**Description of the task**
Please write out, exactly as they appear, the line containing "Accept All Cookies (195, 1765)" and every line after it to the end of the records, and nothing more.

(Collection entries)
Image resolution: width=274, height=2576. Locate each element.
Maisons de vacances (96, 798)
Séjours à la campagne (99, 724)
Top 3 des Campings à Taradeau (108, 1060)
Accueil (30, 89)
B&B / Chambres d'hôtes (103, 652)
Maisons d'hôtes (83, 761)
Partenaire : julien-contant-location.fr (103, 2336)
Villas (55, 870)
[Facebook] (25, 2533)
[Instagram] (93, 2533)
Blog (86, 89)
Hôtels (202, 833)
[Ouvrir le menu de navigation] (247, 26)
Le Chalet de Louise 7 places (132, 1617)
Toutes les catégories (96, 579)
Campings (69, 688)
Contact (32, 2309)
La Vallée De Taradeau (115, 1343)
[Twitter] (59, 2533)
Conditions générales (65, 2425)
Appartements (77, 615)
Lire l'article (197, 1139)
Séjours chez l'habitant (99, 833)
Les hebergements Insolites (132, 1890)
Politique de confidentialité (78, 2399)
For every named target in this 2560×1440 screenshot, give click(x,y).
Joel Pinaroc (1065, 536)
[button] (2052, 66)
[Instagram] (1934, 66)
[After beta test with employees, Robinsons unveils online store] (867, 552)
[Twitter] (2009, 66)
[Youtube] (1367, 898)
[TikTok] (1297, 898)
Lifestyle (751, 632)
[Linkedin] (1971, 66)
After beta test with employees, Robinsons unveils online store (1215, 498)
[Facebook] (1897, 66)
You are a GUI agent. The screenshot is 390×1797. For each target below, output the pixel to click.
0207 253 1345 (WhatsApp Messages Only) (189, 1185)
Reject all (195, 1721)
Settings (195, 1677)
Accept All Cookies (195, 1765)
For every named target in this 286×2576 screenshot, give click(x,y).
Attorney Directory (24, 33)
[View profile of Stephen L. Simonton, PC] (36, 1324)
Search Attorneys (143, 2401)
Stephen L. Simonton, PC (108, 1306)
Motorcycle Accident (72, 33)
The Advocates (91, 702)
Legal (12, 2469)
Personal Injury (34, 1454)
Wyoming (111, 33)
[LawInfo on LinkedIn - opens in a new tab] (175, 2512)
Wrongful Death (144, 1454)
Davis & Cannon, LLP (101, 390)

**Answer section**
Accept All Cookies (195, 1765)
For every named target in this 286×2576 screenshot, give click(x,y).
Attorney Directory (24, 33)
[View profile of Stephen L. Simonton, PC] (36, 1324)
Search Attorneys (143, 2401)
Stephen L. Simonton, PC (108, 1306)
Motorcycle Accident (72, 33)
The Advocates (91, 702)
Legal (12, 2469)
Personal Injury (34, 1454)
Wyoming (111, 33)
[LawInfo on LinkedIn - opens in a new tab] (175, 2512)
Wrongful Death (144, 1454)
Davis & Cannon, LLP (101, 390)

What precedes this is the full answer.